Am 06.06.2018 um 01:38 schrieb Kenny McCormack:
>> [ functions with named parameters and value result ]
>
> I seem to have a vague memory that some version(s) of ksh did this, and,
> frankly, I'm surprised that Janis (who seems to be really in a**hole mode
> for this thread) hasn't mentioned it yet. Of course, my memory could be
> wrong.
If I'd be aware of such a thing I would of course have told you about it
in my previous reply. I've used ksh (ksh88/ksh93) for decades, and also
observed its evolution. To my best knowledge there wasn't such a thing
ever in original ksh. (It's of course possible that some ksh-like shell
clone might have incorporated such functions; I wouldn't know.) For the
original ksh I'm positive that you are misremembering.

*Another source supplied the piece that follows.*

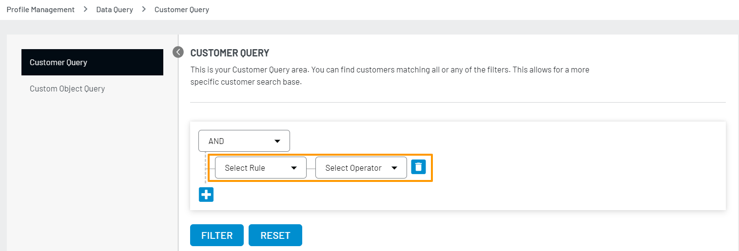
Task: Click the chevron after Profile Management breadcrumb
Action: 85,10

As I already mentioned in my previous reply ksh *has* done significant
extensions to shell functions. Most prominent was inventing "Kornshell
functions"; functions that behave like complete shell scripts (WRT
option- and signal-handling, local variable definitions, maybe more).

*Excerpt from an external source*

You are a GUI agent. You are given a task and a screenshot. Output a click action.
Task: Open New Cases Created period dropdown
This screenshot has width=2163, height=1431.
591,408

Then there's the discipline functions; (to explain it only roughly)
functions that get triggered when function-associated variables are
handled. Ksh has also introduced the arithmetic command, something at
least related to (numeric) functions. And in context of ksh functions
the name-references for function parameters (where I gave an example
in my previous post). Last but not least there's the "object-oriented"
(an imperfect term, can't find a better one at the moment) extensions.
That's off the top of my head all that I recall in context of ksh and
function related issues.
I'd also like to re-emphasize that functions (in shell) are a misnomer;
they are (in Pascal terminology) more like "procedures". A term like
"command definition" would probably have fit better; "function" is very
misleading (as your post seems to show as well). In Unix/shell context
it makes sense that these "command definitions" behave as they do -
returning error codes through an implicit channel -, and don't resemble
mathematical functions. (But the misnomer is certainly unfortunate.)
One could think about an extension with an own syntax for functions
with named parameters and value result. But that would need an own
syntactical context (similar as arithmetic has $((...)) and ((...)) ).
The current shell design would make that hard, though; arithmetic is
bound to these parenthesized expressions, string handling is bound to
variable expansion mechanisms; now having functions like in awk would
not fit well in the shells' syntactical frame.
I guess we have to bite the bullet and use the existing mechanisms
with programming patterns that alleviate the "ugly" shell syntax.
(I posted an example in my previous post.) If one is doing heavy
"functional" programming it's probably better to switch to another
language than shell, or separate the tasks and combine the tools.